A volunteer police officer has sparked intense criticism after telling a Christian busker she isn't allowed to sing Christian songs in the street.

Harmonie London was performing in London's Oxford Street when a Metropolitan Police special constable told her: “No, miss, you’re not allowed to sing church songs outside of church grounds, by the way”.

During the confrontation, which the 20-year-old singer posted a video of on her Instagram page, she responded: “You are, you are, you are”.

The officer argued that she couldn't sing "outside of church grounds unless authorised by the church”.

In the video, the officer is seen sticking her tongue out when the singer questioned her about freedom of religion and belief in the Human Rights Act.

The officer then walks away.

Harmonie London, who has more than 290,000 Instagram followers captioned the video: “Special constables are volunteer police officers who invest their free time to make a real difference to our city. You will get a tremendous amount of pride from giving back to the community.”

The ordeal has sparked outrage online.

One Instagram user commented on the video: “That’s appalling behaviour she shouldn’t be allowed to volunteer. I think the police have enough on their hands within London city than to stop someone spreading enjoyment and love …”

Former government minister Ann Widdecombe told Premier's Inspirational Breakfast: "I think they should take very firm action against this individual, not least for sticking her tongue out, which was a gesture of contempt, not professional. And obviously, she doesn't really know the law, certainly doesn't appear to know the law".

The Metropolitan Police said it was "working to understand the context in which these comments were made".

However, Widdecombe thinks that's too lenient of an approach.
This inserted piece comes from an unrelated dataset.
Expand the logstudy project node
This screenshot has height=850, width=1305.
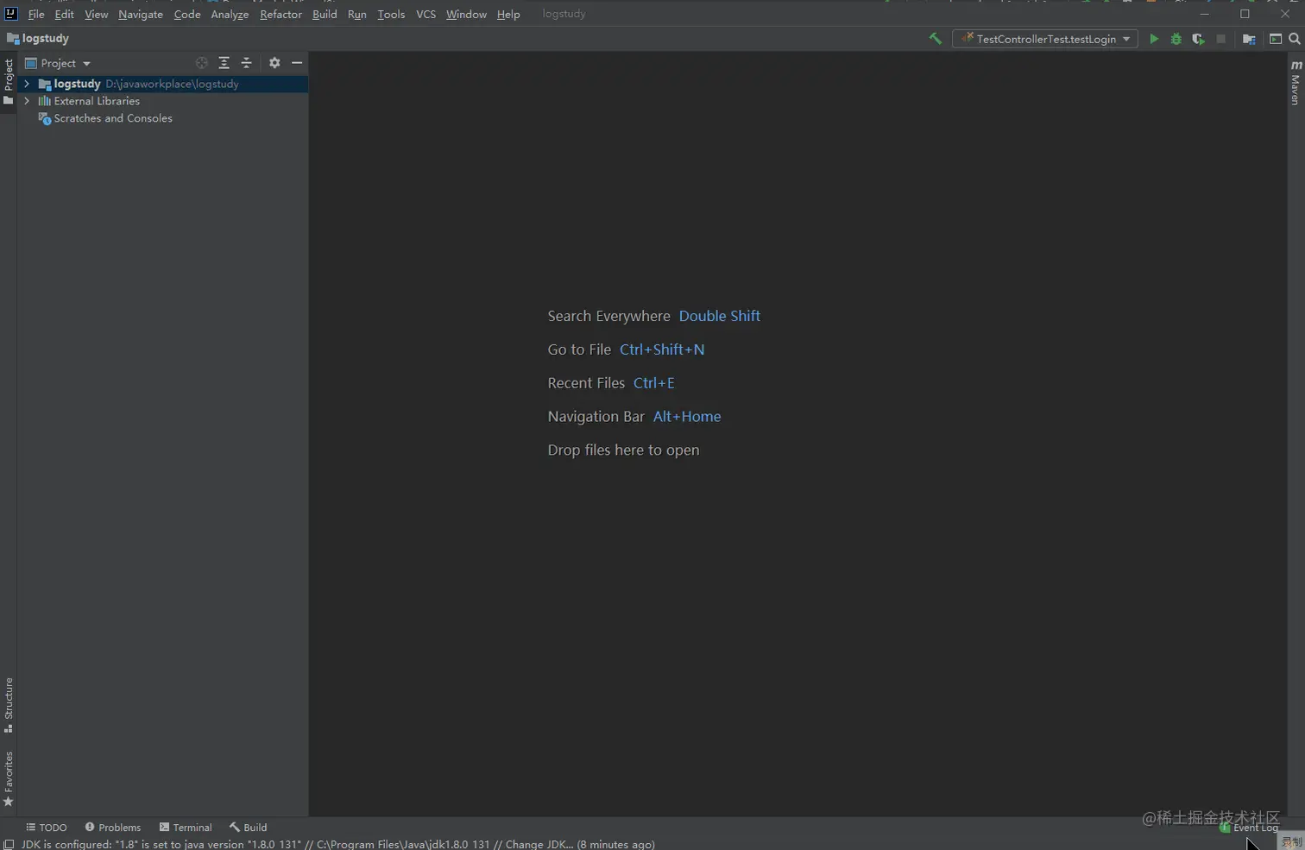[x=26, y=84]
"I would have thought it wasn't necessary for the police to understand the context," she said. "They've got the video, they can see what she said now, is what she said right or not? And if it's wrong, then they should take action."

Meanwhile, Andrea Williams, chief executive of the Christian Concern told MailOnline: “One of my favourite things as I commute to work is to hear Harmonie's beautiful worship.

“She blesses tens of thousands of people in the same way and brings harmony to the streets. We need more of this, not less. It is shocking that she has been treated like this.”